Они издали непристойный пукающий звук.
От этого звука и оттого, что за стенкой сразу испуганно примолкли и затаились, Бахрушин почувствовал жуткую гадливость и перепугался, что его вырвет прямо в прихожей, на физруковы ботинки.
Все обошлось – он успокоился на удивление быстро, не пришлось даже делать ничего трогательно-драматического, напиваться, к примеру, или вызывать соперника на бой.
Схватку с физруком Бахрушин точно проиграл бы – тот был больше, тяжелее, смотрел исподлобья, “настоящий мужик”, одним словом, и Алексею все время казалось, что тот едва удерживает себя, так ему хотелось наподдать “хлипкому интеллигентишке”!
Много лет после той истории он был неуязвим – то есть совсем. Были какие-то связи, вроде бы даже продолжительные и прочные, которые в одночасье обрывались, и он потом не мог вспомнить, почему.
Что-то ведь случалось, но вот что?.. Он никогда не помнил и считал – это оттого, что он холодный и непригодный к семейной жизни человек.
Так бывает. Кто-то пригоден, а он нет.
Он пригоден для работы – лучше всего.
Он пережил революции, сотрясавшие страну, – одну за другой, и остался на работе. В какой-то момент, когда было нужно, он ушел на радио и быстро сделал там карьеру. Голос, низкий и твердый, интонации как будто чуть ироничные, безупречный русский язык, – барышни во всех конторах, где, не выключаясь, день и ночь бубнили репродукторы, обмирали, расслышав затаенную усмешку в этом самом голосе. Письма ему приносили в коричневых мешках, как картошку, и он немного стыдился этого, словно обманывал кого-то.
На радио он начал политобозревателем, затем стал главным редактором, потом заместителем директора.
В “Новости” уходил с должности директора.
В “Новостях” работала Ольга, и Бахрушин пропал.
Нет, какое-то время он сопротивлялся – ну, очередной роман, ну, это займет его еще на какое-то время, а потом так же непонятно и внезапно оборвется.
Не тут-то было.
У него имелась черта, которую он разглядел в себе еще в университете и очень ее любил. Он никогда не врал самому себе. Он мог кого угодно убедить в чем угодно – собственно, именно из-за этого и сложилась вся его карьера! – но только не себя. Про себя он все знал наверняка.
Месяцев шесть спустя, проводив ее в первый раз в какую-то долгую командировку, он приехал домой, задумчиво что-то такое налил в стакан и сел подумать.

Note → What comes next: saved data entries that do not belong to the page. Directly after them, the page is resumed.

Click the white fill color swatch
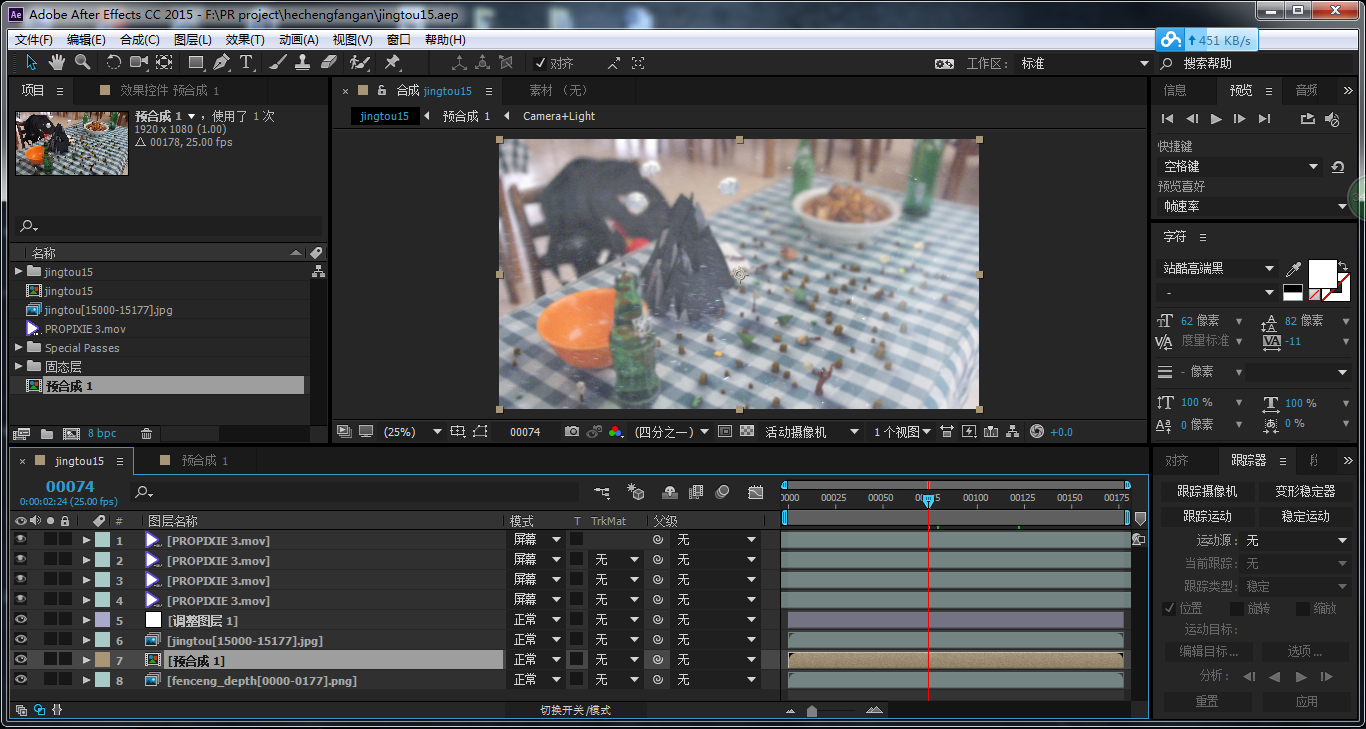 (x=1322, y=272)
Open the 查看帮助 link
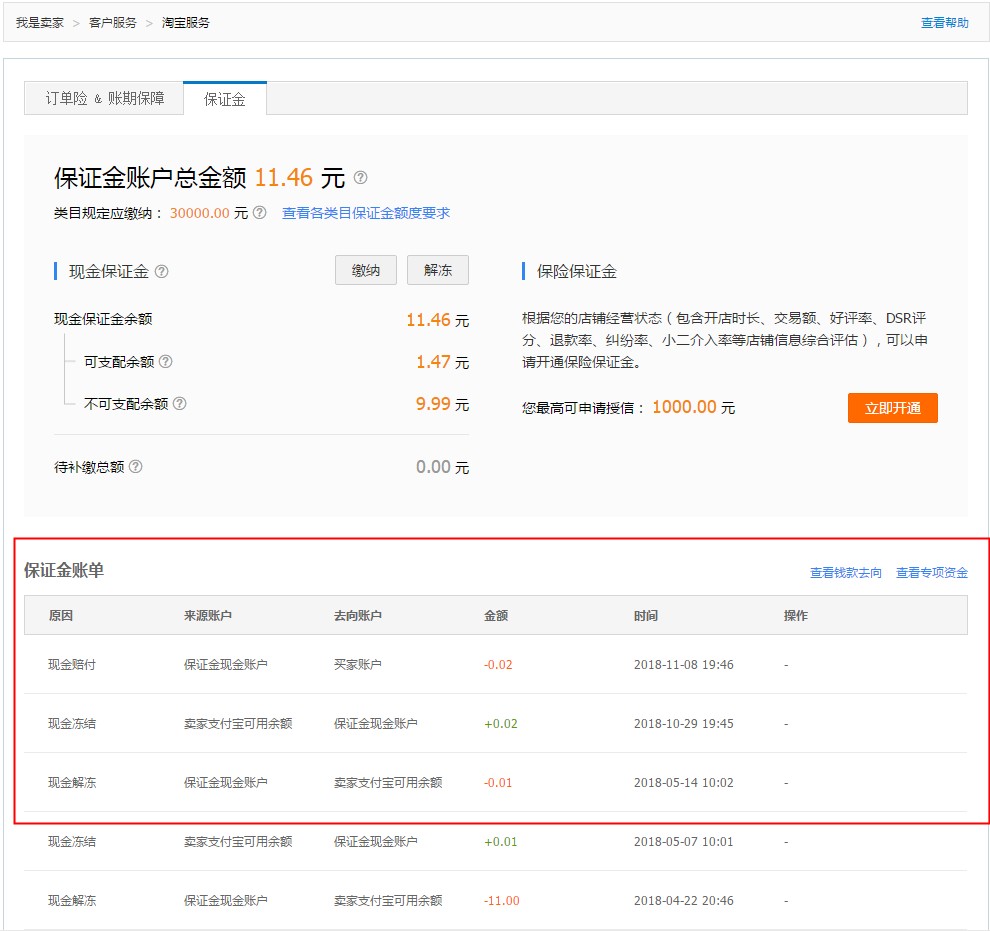The image size is (990, 931). (x=943, y=22)
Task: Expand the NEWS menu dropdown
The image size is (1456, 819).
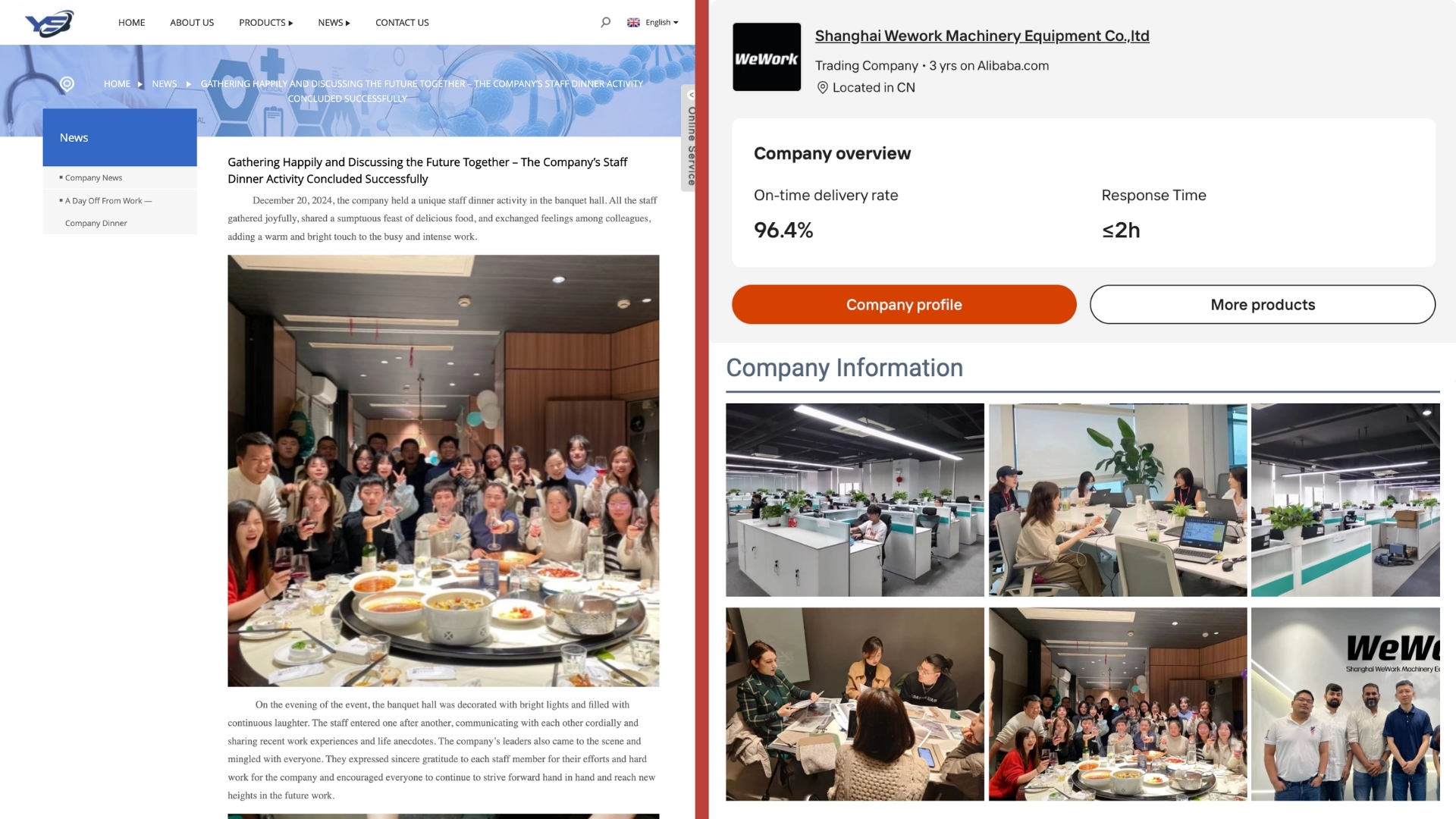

Надо было только спросить себя и получить ответ.
Он спросил и получил – ничего хорошего в этом ответе не оказалось, по крайней мере, для него самого.

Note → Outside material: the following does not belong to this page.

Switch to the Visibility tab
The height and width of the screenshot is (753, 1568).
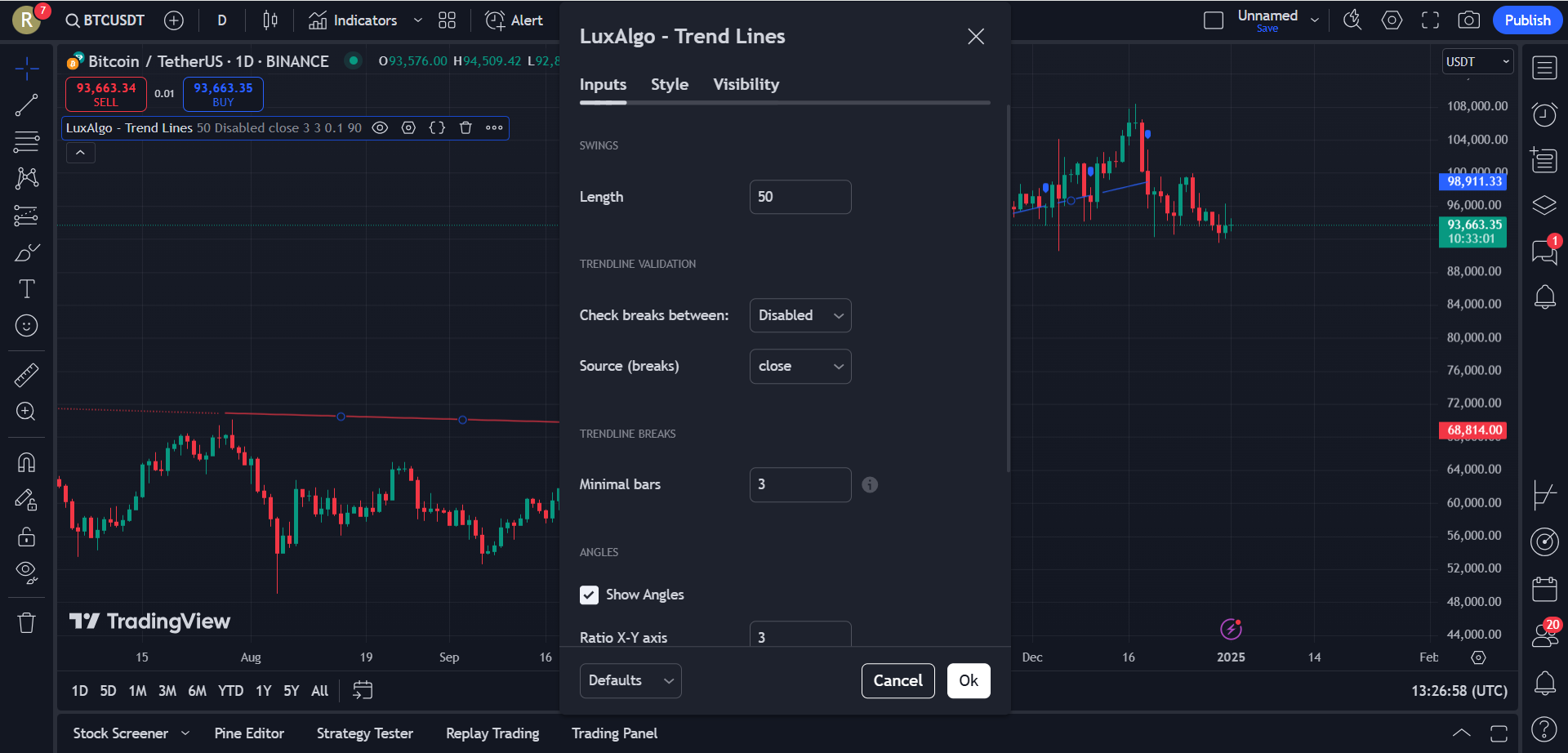coord(746,84)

Он еще даже не начал провожать ее, но странное неудобство, и раздражение, и дурацкое чувство брошенности и одиночества уже поселились у него в голове. Он даже работать не мог как следует.
Он не хотел, чтобы она уезжала, вот что. Так не хотел, что даже зубы у него стискивались, как будто сами по себе, когда он думал о том, что она уедет.

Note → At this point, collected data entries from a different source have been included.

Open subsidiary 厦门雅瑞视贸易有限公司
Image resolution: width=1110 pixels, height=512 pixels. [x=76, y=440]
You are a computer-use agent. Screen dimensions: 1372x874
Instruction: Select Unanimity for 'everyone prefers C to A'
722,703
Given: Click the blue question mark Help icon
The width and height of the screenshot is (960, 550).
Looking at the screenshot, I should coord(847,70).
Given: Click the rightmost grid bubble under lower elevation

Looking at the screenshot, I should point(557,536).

Хорошо, хоть догадался не сказать ей об этом – она пришла бы в изумление и что-нибудь ответила бы ему эдакое, ироничное. Как бы он остался потом наедине с ее иронией?!
Вот вам и одинокий мустанг в закатной прерии. Вот вам и гордая мужская независимость. Вот вам и прививка от семейной жизни – как там физруковы ботинки?!
Когда она вернулась, он сделал ей предложение – хоть кольцо было и без бриллианта, зато роз целое ведро. Ольга посмотрела на цветы, хотела было сказать что-то эдакое, даже губы сложила и брови подняла, он видел, но передумала и уставилась на него.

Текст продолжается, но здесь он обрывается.